Figure 6. TRF2 requires TIN2 for repression of ATM but not NHEJ.

(A) Overexpression of TRF2 reduces chromosome-type fusions in TIN2 KO cells. Telomere fusions were scored as in Figs. 3E and F. (B) Immunoblots for Chk1 and Chk2 phosphorylation. Cells as in (A) and processing as in Fig. 4B. (C) No effect of TRF2 overexpression on telomeric overhang in TIN2 KO cells. Cells as in (A) and processing and quantification as in Fig. 3A. (D) Telomeric localization of the TRF2^ΔT mutant. TRF2^F/−MEFs were infected with the indicated TRF2 alleles, selected, cloned, and treated with Cre. TRF2 was detected with the Myc Ab in combination with IF for TRF1. (E) Repression of telomere fusions by TRF2^ΔT. Cells as in D were analyzed at 120 hr post-Cre as in Fig. 3A. (F) Chk2 phosphorylation in TRF2^ΔT cells. TRF2^F/−ATM^+/+ and TRF2^F/−ATM^−/− cells were infected with the indicated retroviruses, selected, and treated with Cre as indicated. Immunblotting for Chk2 and TRF2 at 72 hr post-Cre. Loading control: non-specific band in the Chk2 blot. (G) TIFs in TRF2^ΔT cells.
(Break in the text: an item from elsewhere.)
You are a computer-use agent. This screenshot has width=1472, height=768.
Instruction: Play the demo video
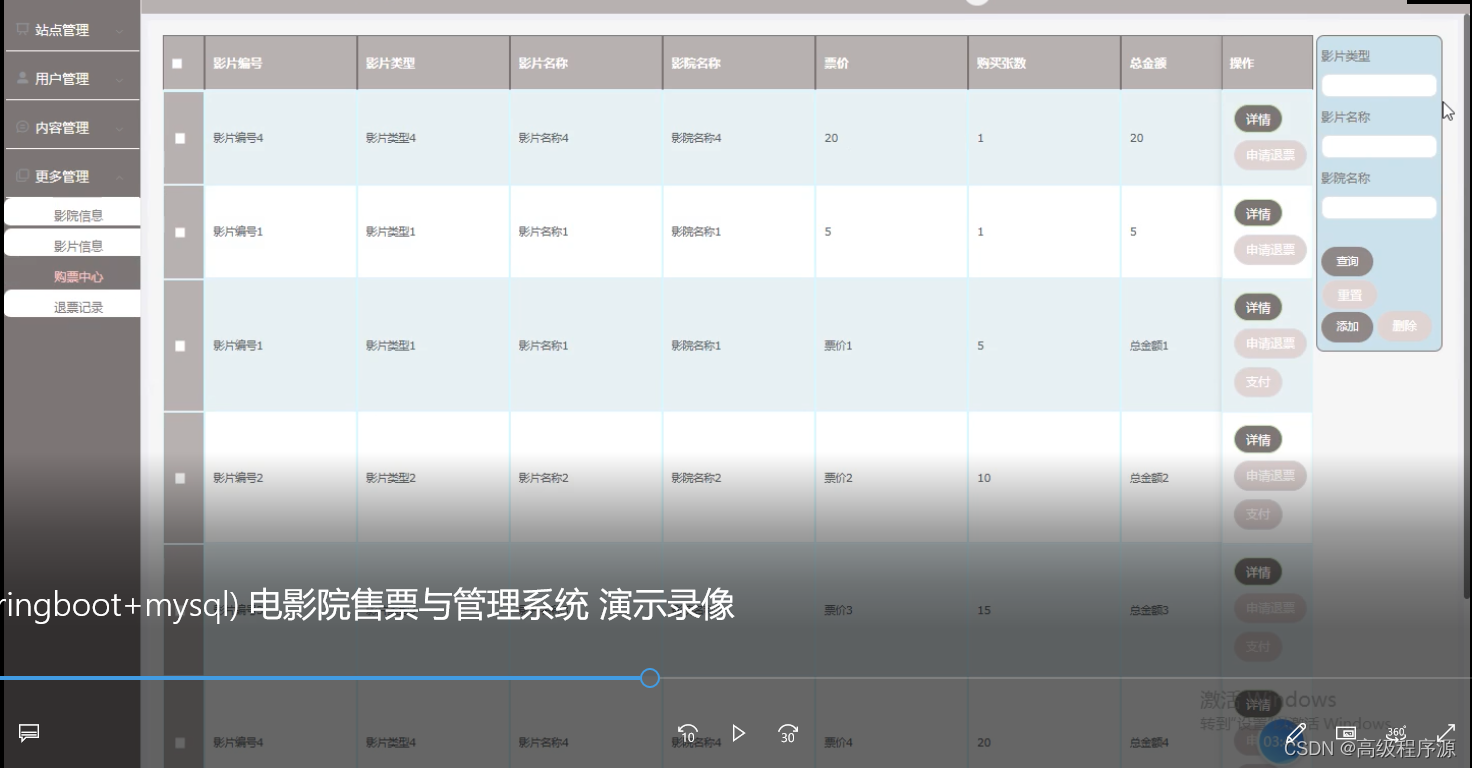click(739, 733)
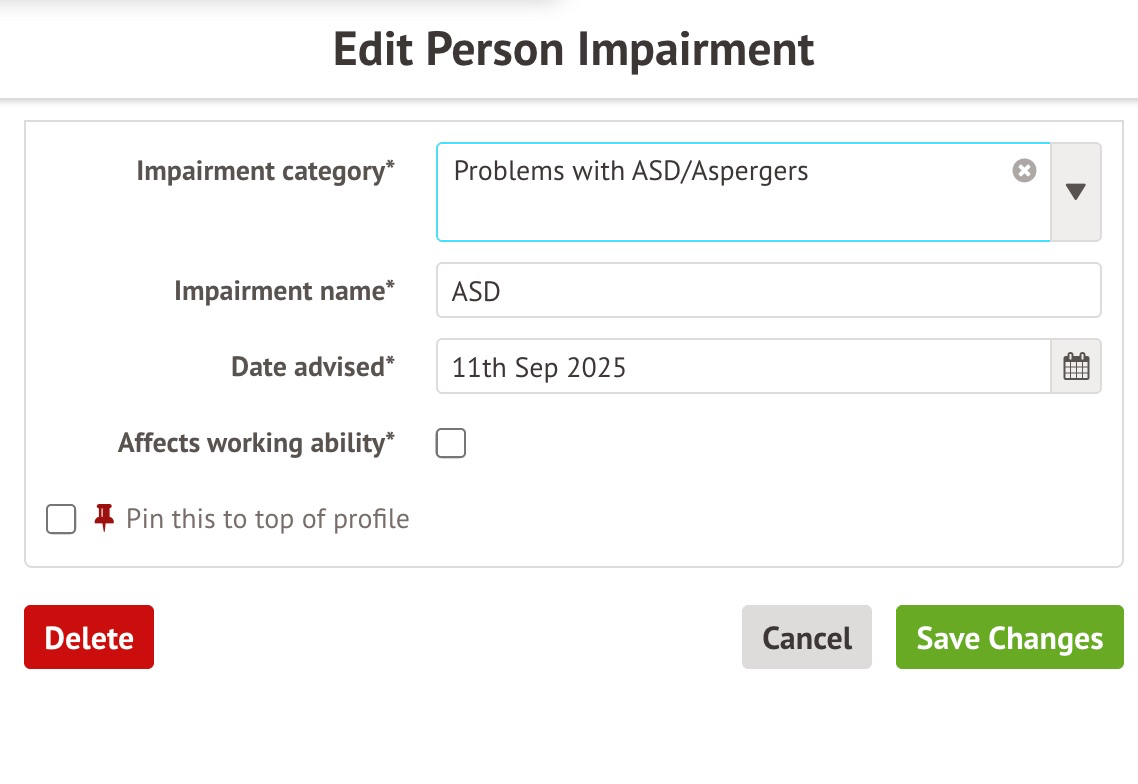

The indicated clonal lines (as in (D)) were treated with Cre (96 h) and analyzed for TIFs as in Fig. 4A. Note fewer but larger 53BP1 TIFs in TRF2^ΔT cells. (H) Quantification of the TIF response in the indicated cells at 96 hr after Cre. Pools of TRF2^F/− ATM^+/+ and TRF2^F/−ATM^−/− infected as indicated were used for TIF assays as in Fig. 4A.